1. Field of the Invention
The present invention relates to a playback apparatus, a playback method, a playback system and a recording medium for a program, and in particular relates to a playback apparatus, a playback method a playback system and a recording medium for a program that favorably remove silent sections between a plurality of decompressed digital data to allow the data to be played back without breaks in the sound.
2. Description of the Related Art
Content distribution systems are known in which, for example, sound/image contents are transmitted/received via a network between a client and a server provided with a communication function using TCP/IP. In such a content distribution system, the client requests transmission of a list of content and services that are provided by the server. Then, the content distribution system requests transmission of the content selected by a user based on the list received from the server, and in response to this request, the server transmits the contents, which are received and then played back by the content distribution system.
At this time, the client temporarily and sequentially stores the received content data in a buffer (buffering). When a determined volume of content data has been stored, the client starts playback. Note that, if the client is only capable of processing decompressed digital data such as, for example, linear PCM data or the like, the server decodes the compressed digital data that has been compression encoded using, for example, MP3 (MPEG-1 Layer 3) format encoding, converts the data into linear PCM data, and transmits it to the client.
However, in the known server described above, if music content, containing all of the tracks of a live performance album, for example, is transmitted to the client from the server, it is necessary for each piece of music content to be continuously played back at the client side. Normally, in a live performance, sound is still generated during the interval between tracks, and thus when a music compact disk (CD) of a recorded live performance is played back, the sound during the interval between tracks is also played back. However, in the known server, data that has been encoded using track units is generated, and distributed as music content. As a result, even if it is possible to transmit music content containing each track of an album from the server to the client, and for each track to be continuously played back at the client side, a silent period is generated between neighboring played back tracks. Thus, as compared to replaying a music CD, it is unavoidable that the music will sound unnatural. The reason for this will be explained in more detail next.
In compression encoding formats like MP3, a determined number of sample data is selected as one frame, and then compression encoding is performed using this frame unit. Note that, when compression data from the first track, some sample data are left that will not fit into one frame at the end section of the track. Given this, normally, sample data with a value of zero (hereinafter referred to as “zero data”) is added to form one frame, and then compression encoding is performed.
In the known server, compression encoding is performed using track units in this manner and then saved as music content. Accordingly, even if, hypothetically, encoded data for a plurality of track sections is continuously decoded and played back at the client side, the zero data is played back during the interval between tracks, thereby generating silent periods and breaks in the sound.

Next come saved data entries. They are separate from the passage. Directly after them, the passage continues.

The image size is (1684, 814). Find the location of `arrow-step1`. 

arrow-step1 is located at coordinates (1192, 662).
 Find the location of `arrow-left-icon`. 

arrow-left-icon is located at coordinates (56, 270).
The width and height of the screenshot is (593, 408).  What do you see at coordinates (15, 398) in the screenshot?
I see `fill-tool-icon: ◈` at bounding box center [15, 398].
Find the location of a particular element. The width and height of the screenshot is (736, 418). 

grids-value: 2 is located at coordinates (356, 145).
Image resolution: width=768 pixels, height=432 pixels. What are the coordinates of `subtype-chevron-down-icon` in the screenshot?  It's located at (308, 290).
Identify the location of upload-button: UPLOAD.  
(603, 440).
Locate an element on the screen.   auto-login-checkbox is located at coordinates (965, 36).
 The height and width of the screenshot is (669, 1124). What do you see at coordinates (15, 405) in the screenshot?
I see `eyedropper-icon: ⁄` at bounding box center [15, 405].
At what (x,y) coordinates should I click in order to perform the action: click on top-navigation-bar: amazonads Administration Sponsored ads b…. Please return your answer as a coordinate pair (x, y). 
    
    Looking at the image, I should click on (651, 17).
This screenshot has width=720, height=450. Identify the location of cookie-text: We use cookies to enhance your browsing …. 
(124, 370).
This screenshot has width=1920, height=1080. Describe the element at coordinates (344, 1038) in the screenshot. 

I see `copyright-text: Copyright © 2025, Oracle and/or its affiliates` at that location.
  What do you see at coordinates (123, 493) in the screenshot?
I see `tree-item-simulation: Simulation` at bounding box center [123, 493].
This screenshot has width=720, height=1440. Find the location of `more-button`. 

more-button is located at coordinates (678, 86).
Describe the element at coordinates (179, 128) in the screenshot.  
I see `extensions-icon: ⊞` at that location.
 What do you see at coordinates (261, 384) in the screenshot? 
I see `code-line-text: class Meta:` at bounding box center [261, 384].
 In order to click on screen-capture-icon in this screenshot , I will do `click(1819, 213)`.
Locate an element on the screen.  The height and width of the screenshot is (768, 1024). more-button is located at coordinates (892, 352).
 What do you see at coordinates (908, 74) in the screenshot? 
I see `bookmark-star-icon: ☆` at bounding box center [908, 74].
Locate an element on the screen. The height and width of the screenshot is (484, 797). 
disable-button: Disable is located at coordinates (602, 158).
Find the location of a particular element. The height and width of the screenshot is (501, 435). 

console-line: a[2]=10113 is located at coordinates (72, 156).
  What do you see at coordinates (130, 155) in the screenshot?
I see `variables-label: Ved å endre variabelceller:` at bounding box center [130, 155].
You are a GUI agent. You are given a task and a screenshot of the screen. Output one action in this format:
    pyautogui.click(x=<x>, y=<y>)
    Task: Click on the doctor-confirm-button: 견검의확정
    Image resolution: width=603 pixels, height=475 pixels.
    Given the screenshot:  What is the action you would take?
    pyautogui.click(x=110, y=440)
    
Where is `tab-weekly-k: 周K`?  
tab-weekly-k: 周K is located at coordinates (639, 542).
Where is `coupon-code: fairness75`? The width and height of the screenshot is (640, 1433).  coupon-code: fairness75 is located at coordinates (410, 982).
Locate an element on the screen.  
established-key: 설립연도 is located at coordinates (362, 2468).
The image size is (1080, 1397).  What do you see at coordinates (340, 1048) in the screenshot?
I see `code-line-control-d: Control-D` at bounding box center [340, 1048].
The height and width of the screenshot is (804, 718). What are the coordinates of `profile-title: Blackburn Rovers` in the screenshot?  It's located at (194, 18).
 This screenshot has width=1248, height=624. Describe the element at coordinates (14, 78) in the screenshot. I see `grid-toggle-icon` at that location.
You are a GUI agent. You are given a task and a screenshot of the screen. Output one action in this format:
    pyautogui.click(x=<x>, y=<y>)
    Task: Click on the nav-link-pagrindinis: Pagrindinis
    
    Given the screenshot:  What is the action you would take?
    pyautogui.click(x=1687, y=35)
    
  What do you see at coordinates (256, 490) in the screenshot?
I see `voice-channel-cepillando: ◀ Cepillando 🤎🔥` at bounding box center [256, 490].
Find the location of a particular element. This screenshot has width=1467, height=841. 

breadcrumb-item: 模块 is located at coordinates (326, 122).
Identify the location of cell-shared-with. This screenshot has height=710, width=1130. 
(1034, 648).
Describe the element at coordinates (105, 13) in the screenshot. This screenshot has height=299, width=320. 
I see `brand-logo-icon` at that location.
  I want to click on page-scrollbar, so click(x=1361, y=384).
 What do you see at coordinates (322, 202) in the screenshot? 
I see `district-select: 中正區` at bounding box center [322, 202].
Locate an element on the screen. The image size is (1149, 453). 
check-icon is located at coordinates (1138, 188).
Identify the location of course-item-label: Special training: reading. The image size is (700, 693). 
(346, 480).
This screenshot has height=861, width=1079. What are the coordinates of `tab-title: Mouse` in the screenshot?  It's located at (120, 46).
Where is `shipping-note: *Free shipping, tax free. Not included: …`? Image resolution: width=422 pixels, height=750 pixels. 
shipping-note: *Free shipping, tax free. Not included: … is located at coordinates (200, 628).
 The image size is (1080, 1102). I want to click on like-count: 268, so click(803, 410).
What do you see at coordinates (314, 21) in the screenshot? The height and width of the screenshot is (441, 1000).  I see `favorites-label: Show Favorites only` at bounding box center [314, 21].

As one method of solving this problem, in the case of a live performance album, sample data for all the tracks on the album can be selected instead of track units, and then compression encoding can be performed on this group sample data. However, if this method is adopted, the server has to select all the tracks on the album and generate encoded data using compression encoding. As a result, when necessary data is transmitted to the client, it is not possible to replay just a specific track from the album or replay a specific track and the tracks following it.
In order to address the above-described problems, for example, Japanese Patent Application Publication No. JP-A-2006-30577 discloses a technology in which, when the server performs compression encoding on the music content, the start of the sample data of a second track is added to the end of the sample data of a first track to form one frame. Accordingly, the silent section between tracks is removed in advance at the server side, and then the music data is transmitted to the client.
Note that, Japanese Patent Application Publication No. JP-A-2004-318961 discloses a technology in which noise removal processing is performed on music content based on an analogue sound signal, and sections with a determined signal level or less are estimated to be the intervals between tracks. Then, the intervals between tracks are identified using information for identifying the intervals between tracks, whereby it is possible to accurately detect silent sections between the tracks included in the music content by suppressing the influence of noise.